Outside NAACP convention, pastor calls abortion racist genocide

The Rev. Clenard Childress with a Confederate flag poster, taunting the NAACP on its abortion-rights position. (STU BYKOFSKY/DAILY NEWS STAFF)

BLACK PEOPLE using the Confederate battle flag to promote their cause - a smart attention-grabber, or out of bounds?

On a large poster outside the Pennsylvania Convention Center from Monday through Wednesday, smack in the face of 3,000 people attending the 106th Annual NAACP Convention, was the rebel flag, the same one recently hauled down by South Carolina.

Given what was going on inside, the poster shrieked.

The flag was the left panel of two condemning abortion. The right panel depicted a 10-week-old aborted fetus.

Under the flag were the words: "Evil done to us?" The words under the fetus were: "Evil done by us?" The imagery was powerful.

There were posters on two other corners, all brought there to be in the grill of the NAACP by the Rev. Clenard Childress, the black pastor of the New Calvary Baptist Church in Montclair, N.J.

The flag was kind of a stunner, so I stopped to ask Childress about it. He smiled and said, "That's the new one.

"This connects the dots," he said, "better than the others," which are grisly photographs of aborted babies, or fetuses. Whether you use "baby" or "fetus" is a dye marker about where you stand on abortion.

Several of his supporters quietly handed out literature and civilly engaged the few people who stopped to talk. Most people entering the center paid no notice; a few got hot under the collar.

I'm not here to wave you off abortion. I have reservations about it, but it's legal. If it weren't, it would happen anyway, but not as much. The rich would continue to have safe abortions, as they always have.

The soft-spoken Rev. Childress said he's willing to dispense with the God argument in favor of a better one: "genocide."

He produced information showing that since 1973, when abortion became legal in the U.S., 13 million African-American women aborted their fetuses.

The abortion rate among African-American women is five times higher than among white women. In 2012, more black babies in New York City were aborted than carried to term, 31,328 to 24,758.

Do those black lives matter to the NAACP? Childress wanted to know. He wants the civil-rights group to oppose abortion and end what he called "genocide."

That would mean the NAACP reversing its 2004 pro-choice decision, which is unlikely.

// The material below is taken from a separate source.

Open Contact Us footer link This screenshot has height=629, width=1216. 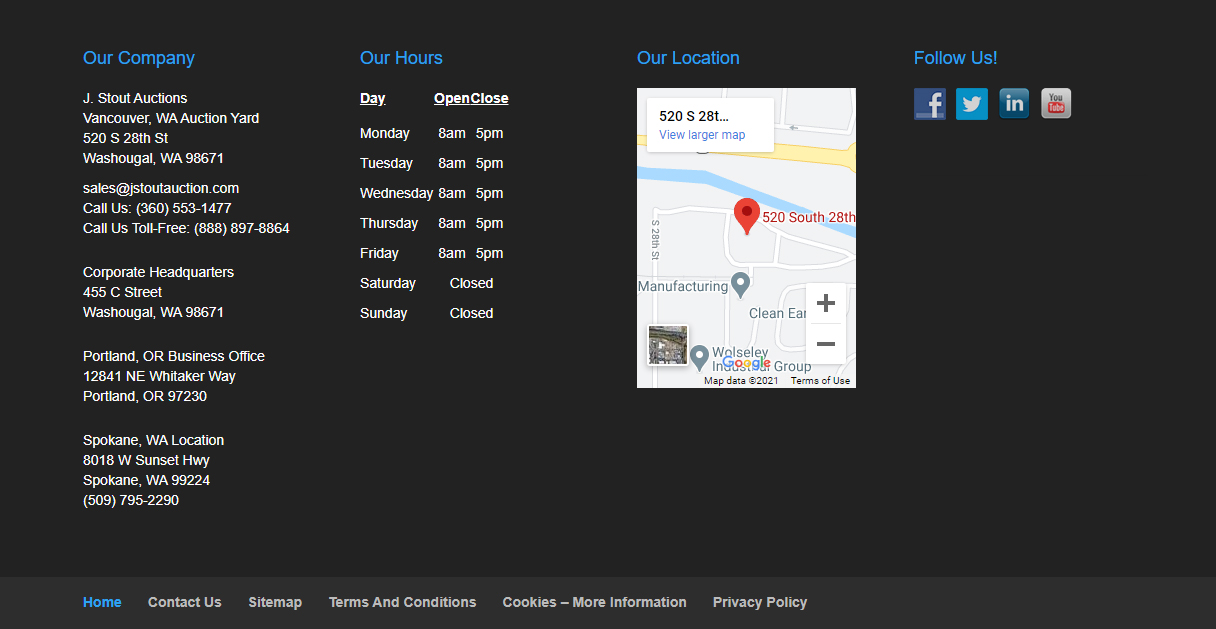[x=184, y=602]
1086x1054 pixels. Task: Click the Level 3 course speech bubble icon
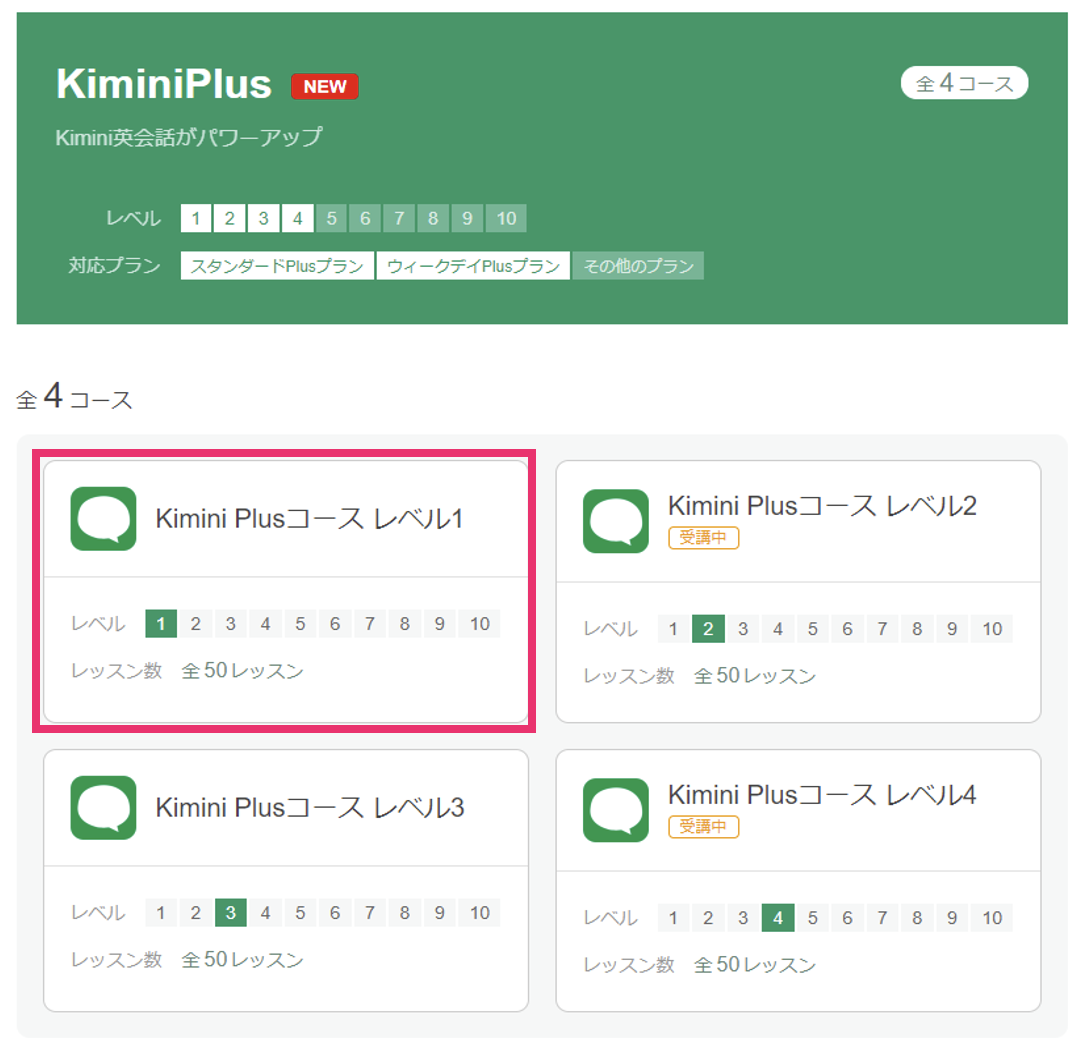103,807
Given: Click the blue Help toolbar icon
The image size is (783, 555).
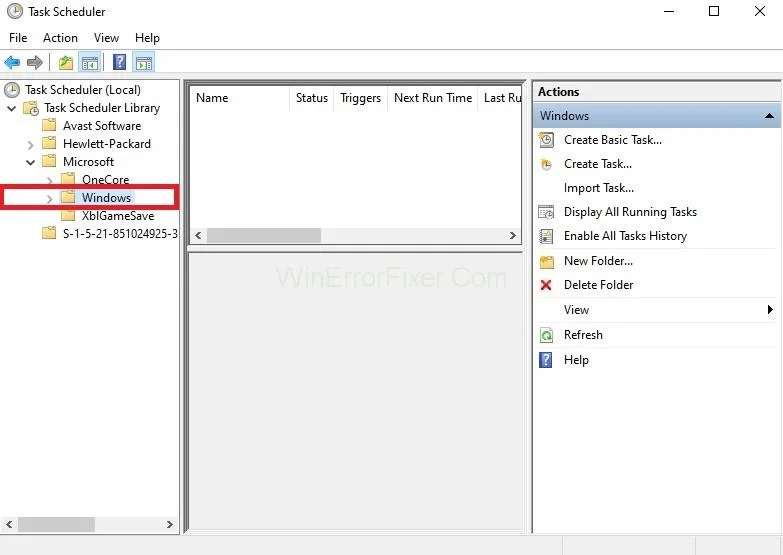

Childress, a conservative, said he is "appalled by NAACP silence" on what he calls a "pernicious attack" on African-Americans.

I asked him the meaning of his black-and-white T-shirt that said, "Stop Funding Racism."

"Barack Obama and his administration is funding Planned Parenthood" to the tune of $545 million a year, he said. That's "very hypocritical" when so many black babies are aborted, he said.

Southeastern Pennsylvania Planned Parenthood President Dayle Steinberg told me that most of the federal money, through Medicaid, is used for a variety of services and is prohibited from being used for abortion except in cases of rape, incest or danger to the health of the mother.

The NAACP didn't respond to me before deadline.

"Democrats are perceived as facilitators of the civil-rights movement," and are generally pro-choice, but many NAACP members "who agree with us won't denounce the party" because their "political allegiance" outweighs everything else, Childress said.

That's why he chose the hated symbol to taunt the NAACP, and he has no regrets.